Suzie B., who doesn’t use her last name for privacy purposes, has 240,000 Instagram followers and lives in Pittsburgh. She started working out after being inspired by her current boyfriend. “I was the normal college kid who ate whatever I wanted, and ‘working out’ [was] walking on the treadmill for about ten minutes and leaving,” she said. She admitted she was intimidated when she first started lifting, and still sometimes feels uncomfortable in a crowded gym. Both Crewe and Suzie B. choose off times to film their workouts.

Suzie believes women bulking up easily is one of the biggest myths in the fitness industry. Despite some of the more muscular women on Instagram, the only way to become Hulk-like is through performance-enhancing drugs: “If you have an image of a woman super jacked bodybuilder in your head, nine out of ten times they’re taking something to look that way,” she explained. Suzie’s Instagram account is meant to be motivational, but still realistic. “So many accounts only show their lean self, their Photoshopped self.
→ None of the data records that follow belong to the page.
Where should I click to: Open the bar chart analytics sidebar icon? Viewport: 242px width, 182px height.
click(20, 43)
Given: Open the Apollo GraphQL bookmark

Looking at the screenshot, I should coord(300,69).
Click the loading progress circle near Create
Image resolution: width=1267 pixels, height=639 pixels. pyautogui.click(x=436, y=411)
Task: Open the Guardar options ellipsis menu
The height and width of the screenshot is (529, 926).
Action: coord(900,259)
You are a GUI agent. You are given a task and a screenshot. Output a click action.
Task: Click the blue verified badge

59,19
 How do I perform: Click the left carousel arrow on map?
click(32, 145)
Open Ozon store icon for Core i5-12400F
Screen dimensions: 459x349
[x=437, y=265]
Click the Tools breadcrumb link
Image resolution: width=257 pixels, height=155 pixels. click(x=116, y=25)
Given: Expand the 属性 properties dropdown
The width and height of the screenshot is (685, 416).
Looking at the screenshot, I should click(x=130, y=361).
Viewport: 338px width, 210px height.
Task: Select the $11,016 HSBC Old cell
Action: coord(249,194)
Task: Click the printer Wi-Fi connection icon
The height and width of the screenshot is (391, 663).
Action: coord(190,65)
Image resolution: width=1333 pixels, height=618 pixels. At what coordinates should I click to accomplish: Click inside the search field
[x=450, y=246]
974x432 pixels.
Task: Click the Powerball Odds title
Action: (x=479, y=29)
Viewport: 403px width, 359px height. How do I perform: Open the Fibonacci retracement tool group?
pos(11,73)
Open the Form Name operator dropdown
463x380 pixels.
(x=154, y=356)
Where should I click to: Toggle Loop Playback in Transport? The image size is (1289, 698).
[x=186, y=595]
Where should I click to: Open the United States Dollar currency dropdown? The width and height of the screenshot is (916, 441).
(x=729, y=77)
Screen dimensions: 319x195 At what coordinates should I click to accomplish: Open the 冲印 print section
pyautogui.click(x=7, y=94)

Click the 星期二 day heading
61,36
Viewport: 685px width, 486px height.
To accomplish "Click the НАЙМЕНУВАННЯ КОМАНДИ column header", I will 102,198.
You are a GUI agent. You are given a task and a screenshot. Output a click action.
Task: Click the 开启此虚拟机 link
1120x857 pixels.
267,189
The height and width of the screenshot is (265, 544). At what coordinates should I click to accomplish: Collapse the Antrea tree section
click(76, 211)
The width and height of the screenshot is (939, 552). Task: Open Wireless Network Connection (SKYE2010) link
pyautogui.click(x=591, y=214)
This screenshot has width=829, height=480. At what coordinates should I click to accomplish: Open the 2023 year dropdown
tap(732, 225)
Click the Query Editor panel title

I show videos of failing, of me being bloated, of my unripped body,” Suzie explained.

While New Yorkers might stick to their ClassPass memberships for now, it’s impossible not to consider a gym membership after seeing the pure strength women can develop when they lift weights heavier than the two pounders found in dance cardio and toning classes. Or, at the very least, it’s inspiration not to skip class.